Twilight studio Summit signs deal with Redbox
PHYSICAL: Kiosk operator also reached two-year agreement with NCircle
By Danny King and Susanne Ault -- Video Business, 11/2/2009
NOV. 2 | PHYSICAL: Redbox said today that it reached a distribution agreement with Summit Entertainment, giving the largest U.S. movie-rental kiosk operator the right to rent DVDs from the producer of Twilight. Redbox also reached an agreement with NCircle Entertainment, which distributes such children’s titles as Dive Olly Dive! and Johnny Test.

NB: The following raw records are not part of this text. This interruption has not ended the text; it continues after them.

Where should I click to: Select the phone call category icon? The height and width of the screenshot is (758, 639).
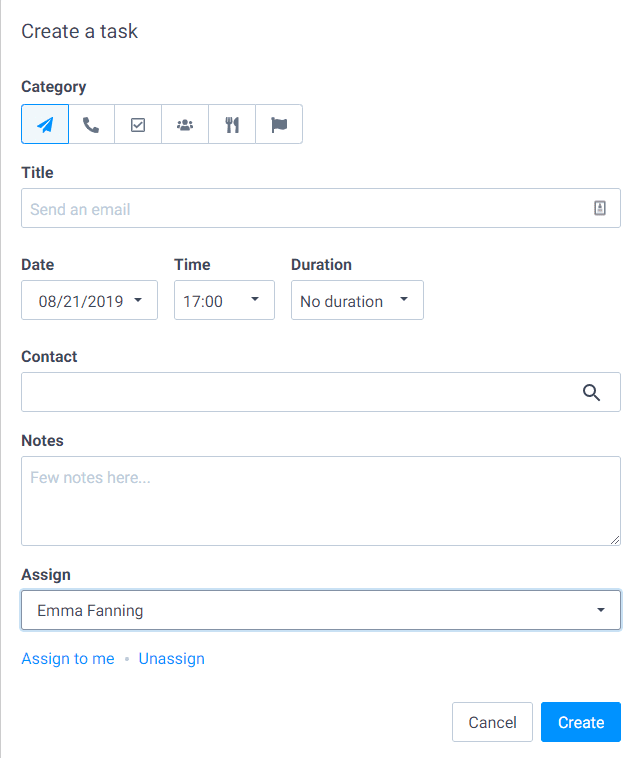point(91,124)

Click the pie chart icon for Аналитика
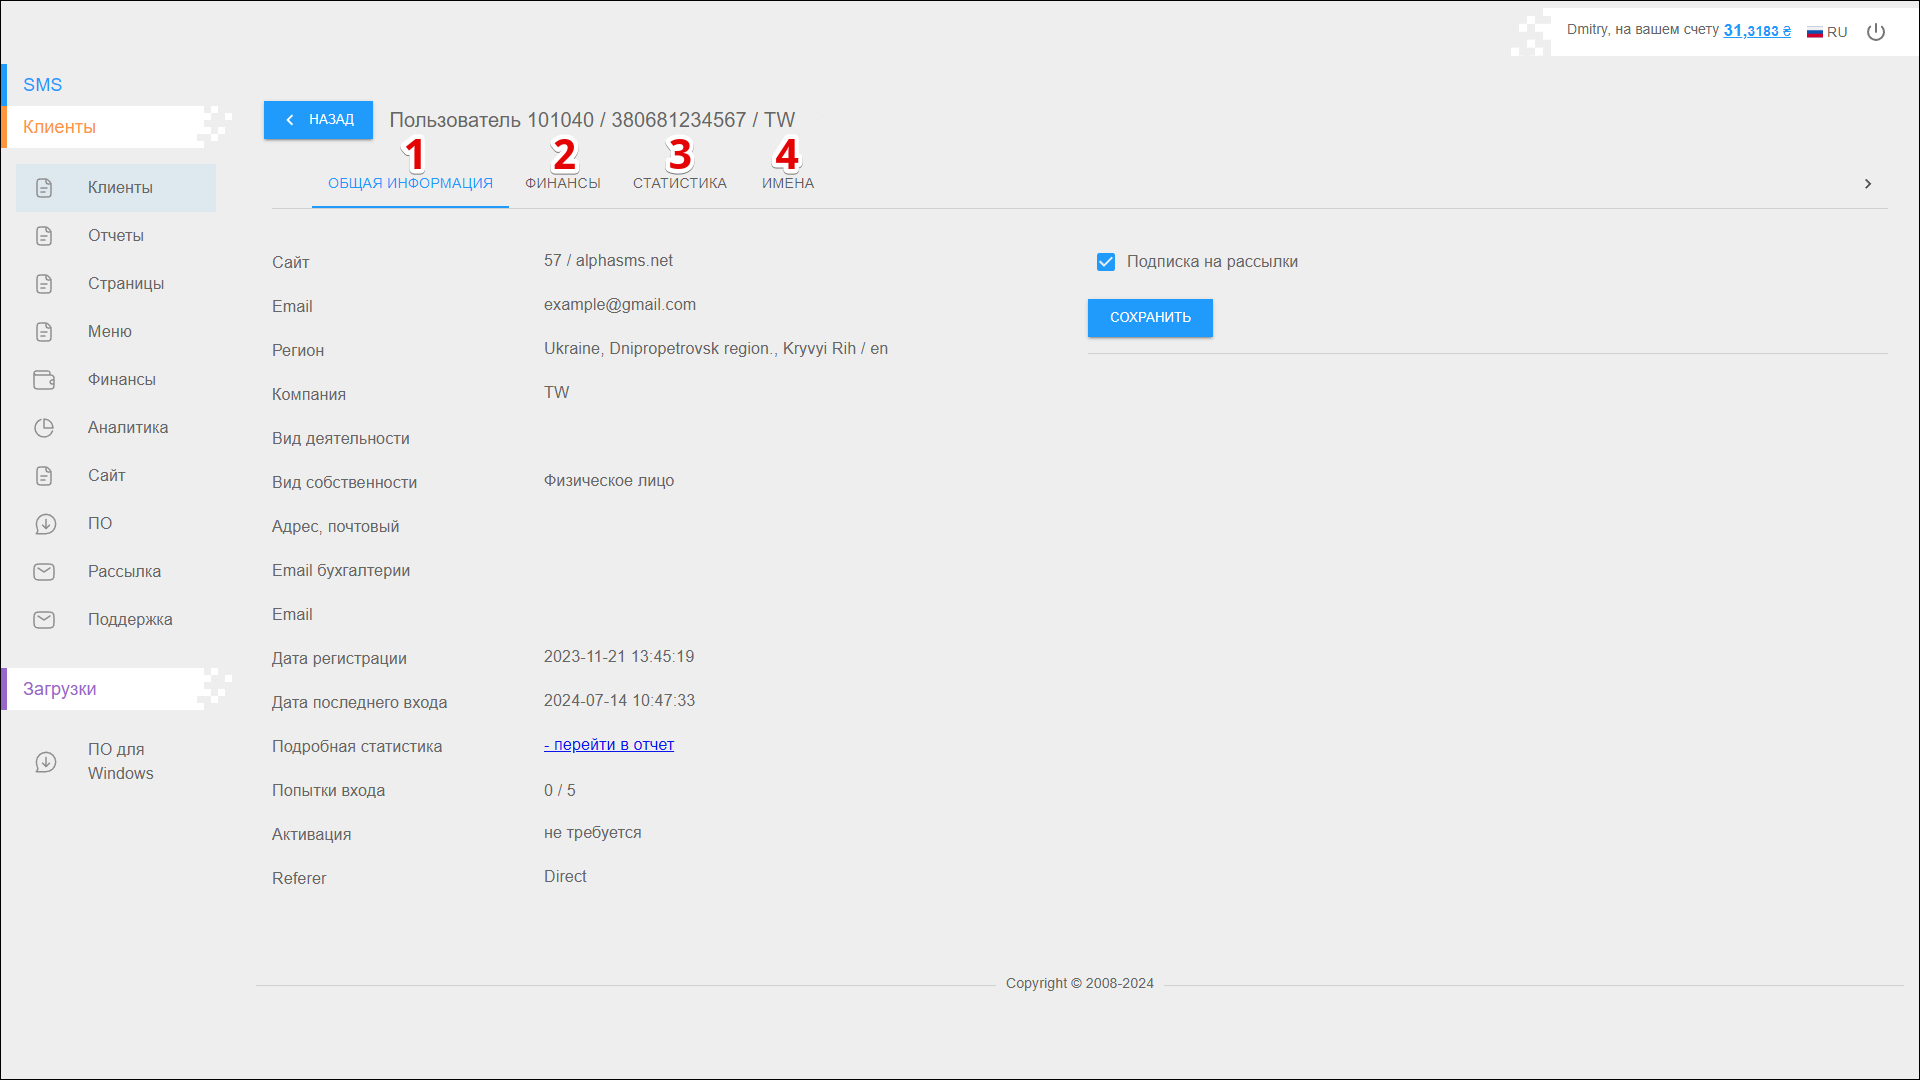(x=44, y=428)
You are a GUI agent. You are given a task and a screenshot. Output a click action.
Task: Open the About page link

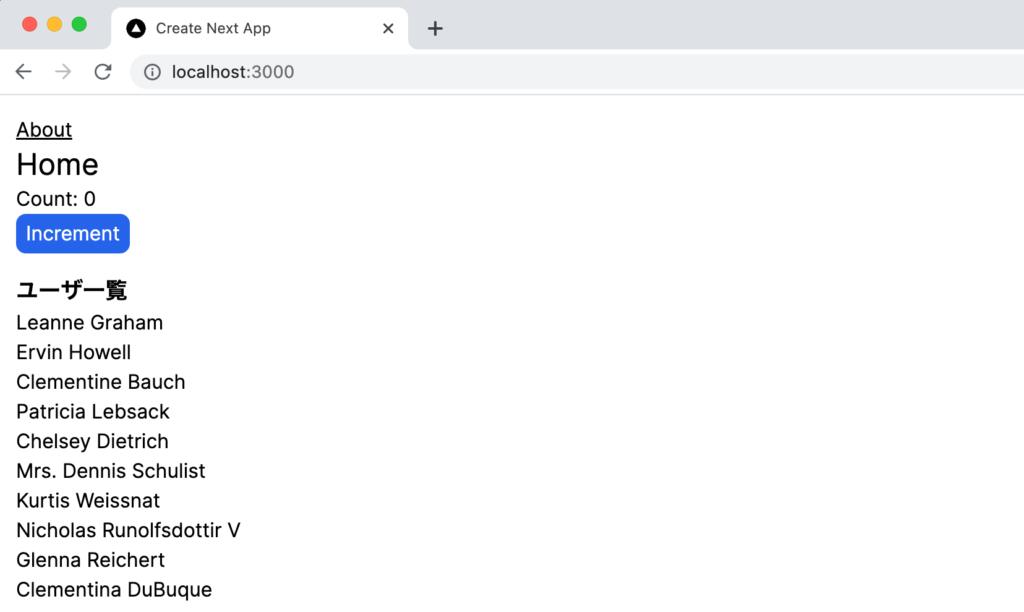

Redbox will distribute Summit titles including Twilight and The Twilight Saga: New Moon for two years starting Jan. 1 and agreed to destroy all DVDs once they’re removed from the machines. Summit titles will be available at more than 15,000 Redbox machines.
“Our titles will be prominently featured,” Summit Home Entertainment president Stephen Nickerson said.
As an indie supplier, Summit will have the security of knowing that Redbox will take a larger number of Summit’s titles over the two-year frame.
“It is essentially an output agreement, so we know they will be taking our titles,” said Nickerson. “We don’t have to negotiate with each title. As their business grows, we will grow with them. As we put titles out, we’ll know what our business with Redbox will be.”
Nickerson wouldn’t discuss specific deal terms, but said revenue-sharing and guaranteed market share are not included.
Summit plans to create marketing programs with Redbox, Nickerson said. Many of the machines include pictures of a select number of titles currently or about to become available, and Redbox is aggressive about e-mailing customers about title updates.
The deal Redbox signed with NCircle, whose library also includes Jim Henson Co.’s Sid the Science Kid and Dr. Seuss’s The Cat in the Hat Knows a Lot About That!, also runs for two years, though Redbox didn’t disclose a start date.
Despite the headway Redbox, a unit of coin-vending-machine maker Coinstar, continues to make with independent studios such as Lionsgate and Summit, the kiosk operator has lawsuits against major studios Universal Studios Home Entertainment, 20th Century Fox Home Entertainment and Warner Home Video, which have taken issue with Redbox’s $1 a night rentals and are prohibiting the sale of their new DVD releases to kiosk operators until at least four weeks after their street date.
Major studios Sony Pictures Home Entertainment, Paramount Home Entertainment and Walt Disney Studios Home Entertainment all have deals with Redbox.
Summit’s Twilight set DVD sales records in March, selling 5.2 million DVD and Blu-ray Disc units in its first week on shelves.